Action item. Report, as a single figure, how many lines in the records below include "agent".

↓↓↓

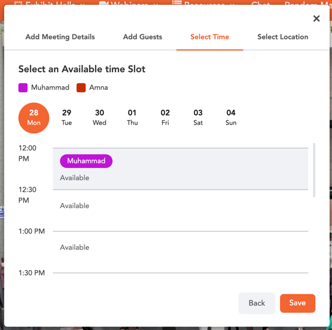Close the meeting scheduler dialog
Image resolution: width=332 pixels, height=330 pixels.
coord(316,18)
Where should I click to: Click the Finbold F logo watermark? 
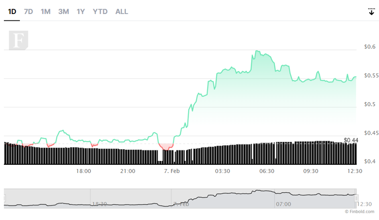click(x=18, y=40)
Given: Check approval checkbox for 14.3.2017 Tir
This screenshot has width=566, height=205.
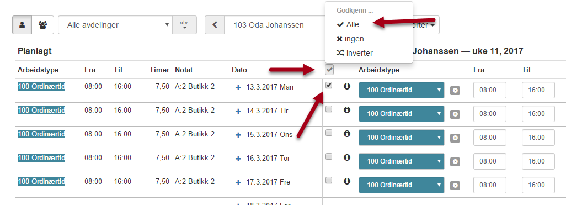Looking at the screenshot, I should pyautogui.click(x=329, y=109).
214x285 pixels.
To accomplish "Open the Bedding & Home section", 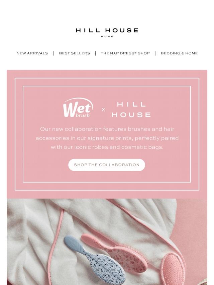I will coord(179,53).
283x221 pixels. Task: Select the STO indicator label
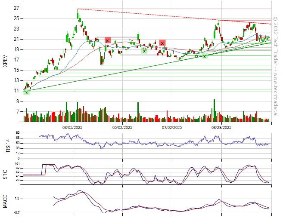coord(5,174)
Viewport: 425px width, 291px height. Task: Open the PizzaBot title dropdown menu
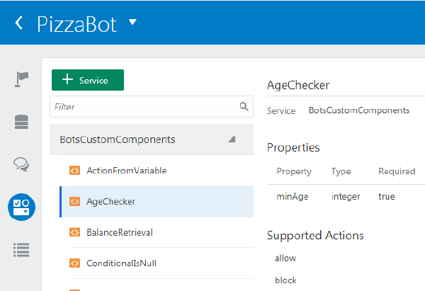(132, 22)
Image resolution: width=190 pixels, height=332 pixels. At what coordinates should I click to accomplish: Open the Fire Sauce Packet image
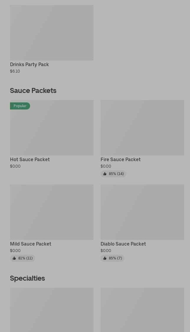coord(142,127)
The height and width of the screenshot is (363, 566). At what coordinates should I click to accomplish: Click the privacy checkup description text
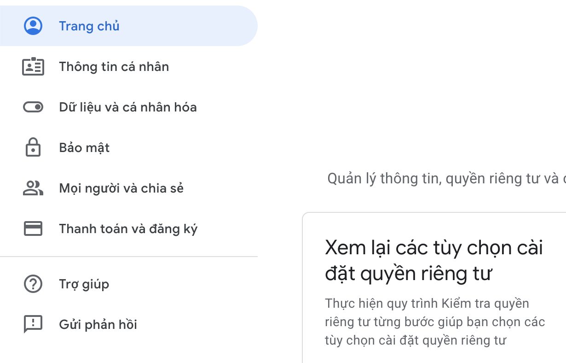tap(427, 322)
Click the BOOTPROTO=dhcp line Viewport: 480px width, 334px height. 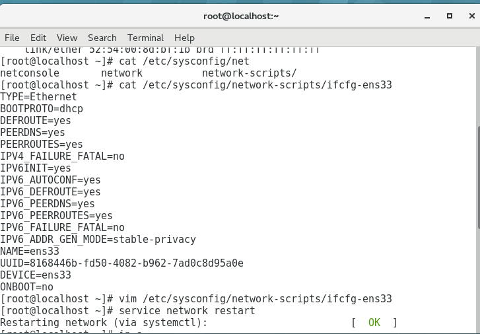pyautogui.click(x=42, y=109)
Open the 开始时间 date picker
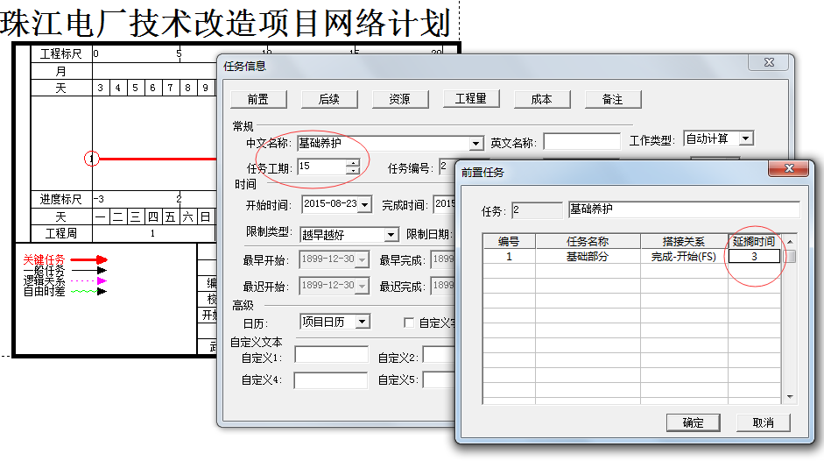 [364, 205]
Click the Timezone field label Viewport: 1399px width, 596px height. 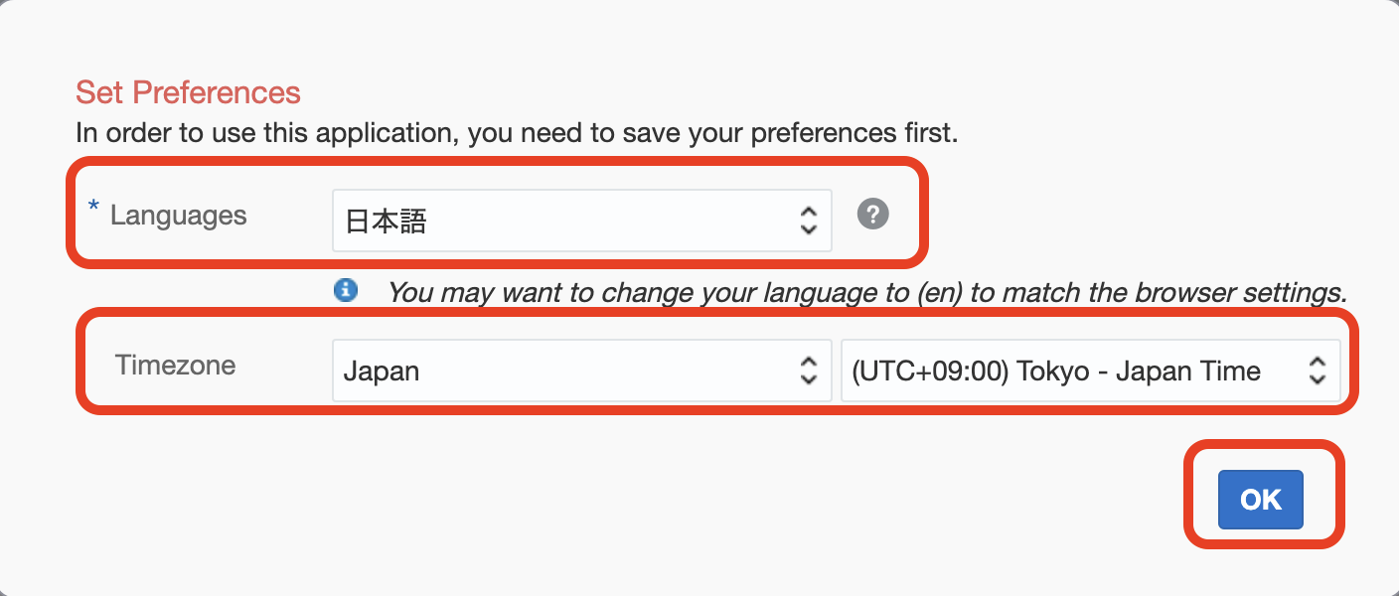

↑↑↑
↓↓↓

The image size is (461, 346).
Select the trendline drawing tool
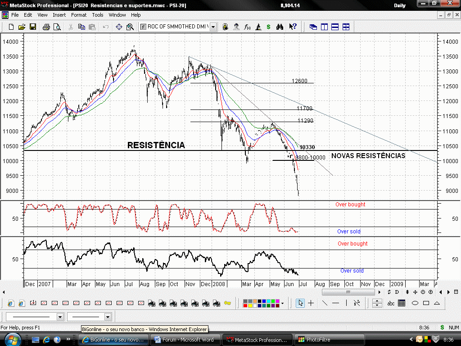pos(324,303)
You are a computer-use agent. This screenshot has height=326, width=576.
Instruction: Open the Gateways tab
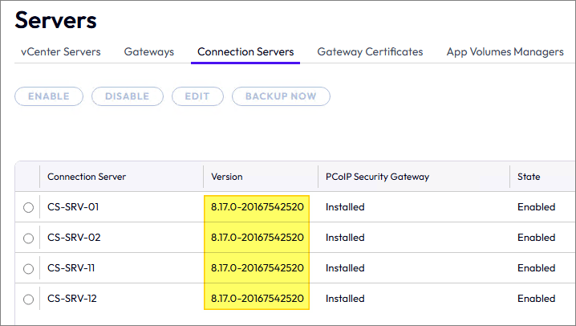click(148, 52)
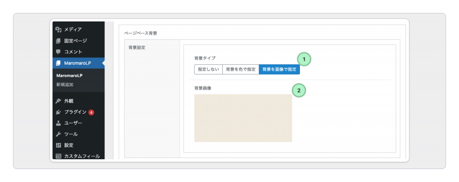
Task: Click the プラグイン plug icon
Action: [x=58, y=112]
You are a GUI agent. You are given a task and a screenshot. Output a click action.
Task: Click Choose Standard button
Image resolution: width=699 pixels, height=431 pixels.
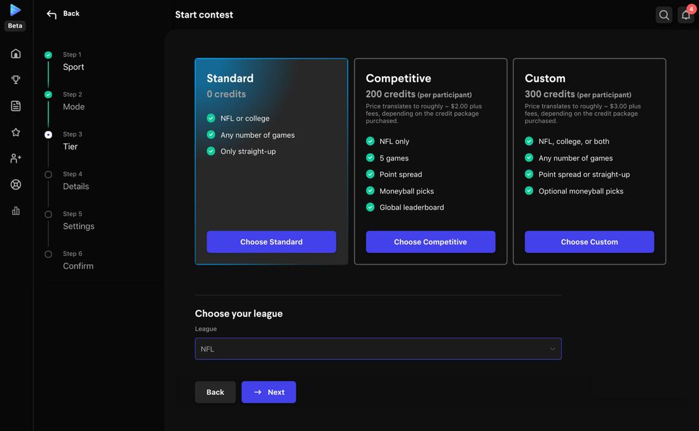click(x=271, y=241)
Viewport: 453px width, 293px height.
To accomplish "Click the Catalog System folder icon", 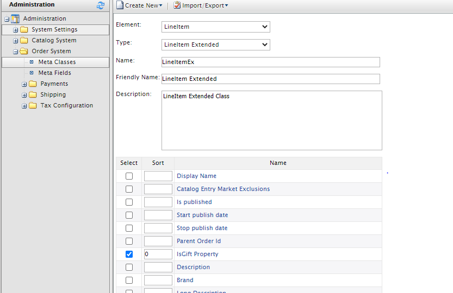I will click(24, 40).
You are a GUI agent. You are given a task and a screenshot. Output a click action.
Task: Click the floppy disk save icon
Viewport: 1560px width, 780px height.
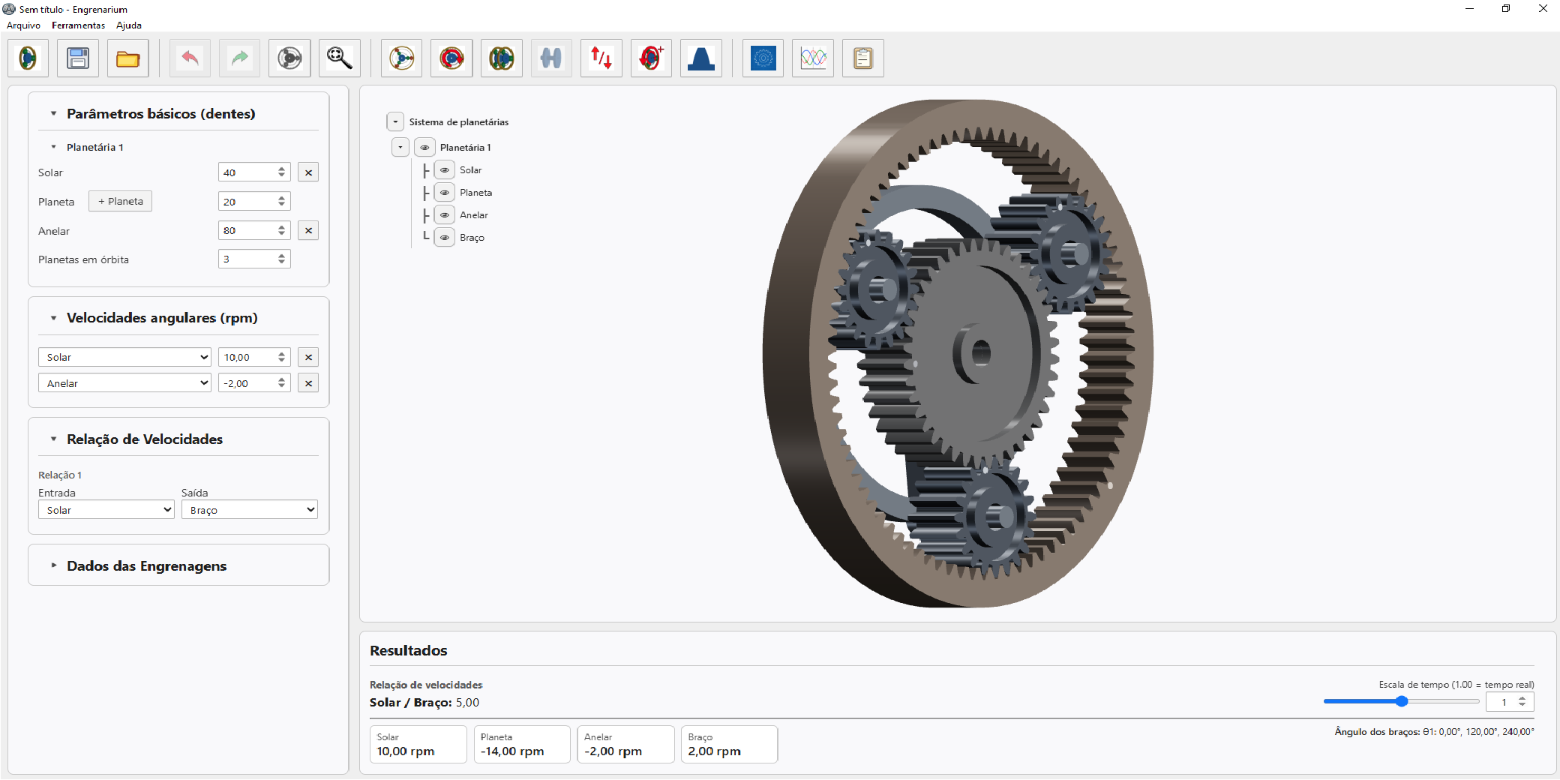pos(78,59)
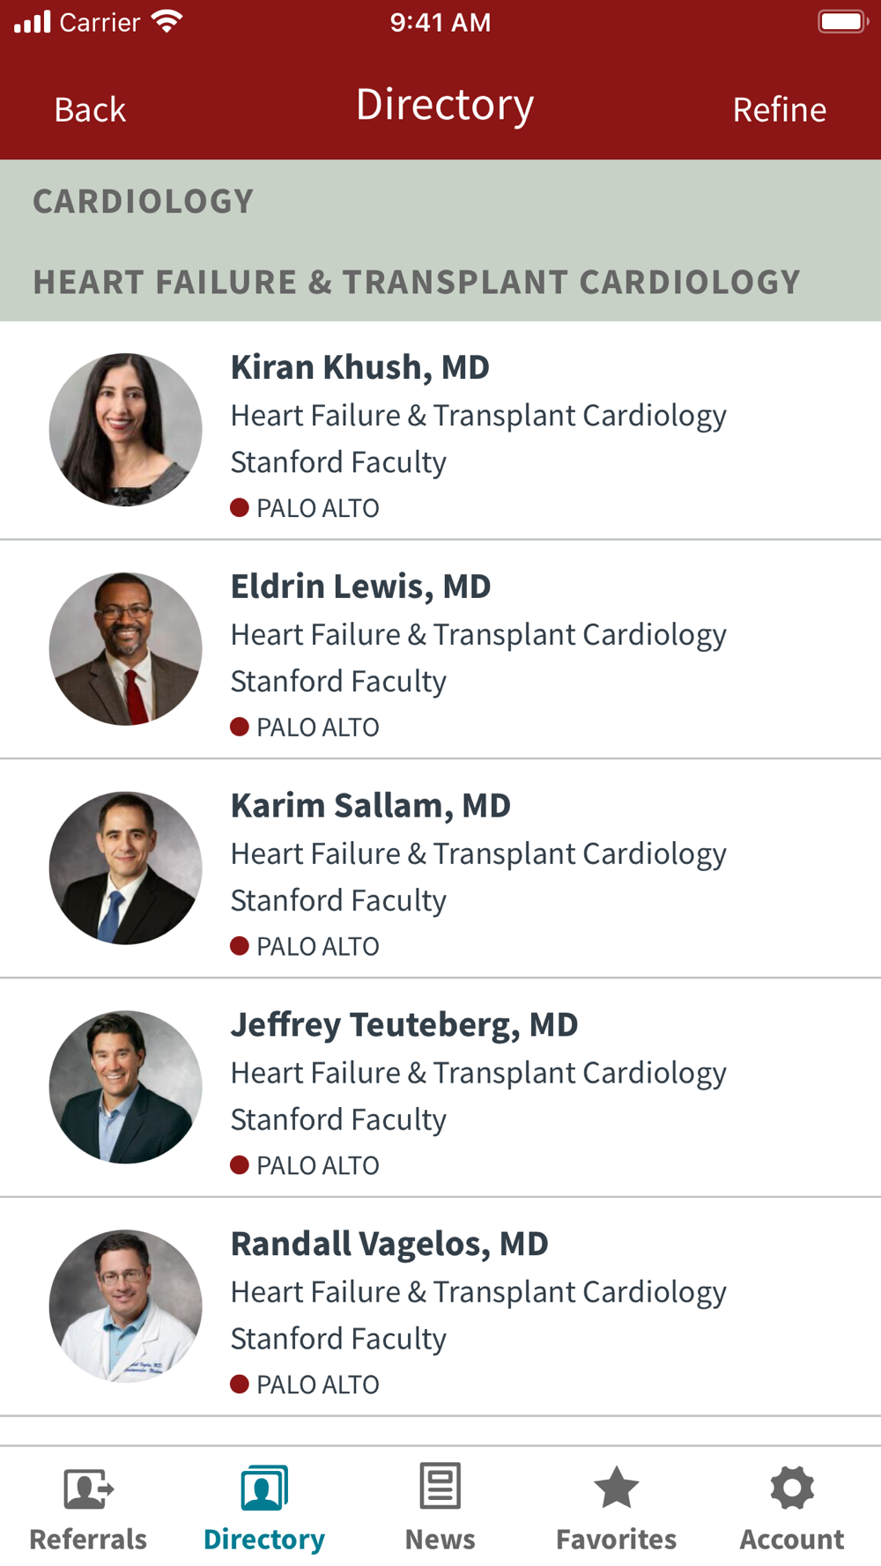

↑↑↑
↓↓↓

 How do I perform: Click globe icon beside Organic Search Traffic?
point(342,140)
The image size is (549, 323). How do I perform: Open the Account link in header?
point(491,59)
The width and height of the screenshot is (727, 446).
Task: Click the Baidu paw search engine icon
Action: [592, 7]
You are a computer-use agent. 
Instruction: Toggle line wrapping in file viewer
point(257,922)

↑↑↑

Exercise response. 4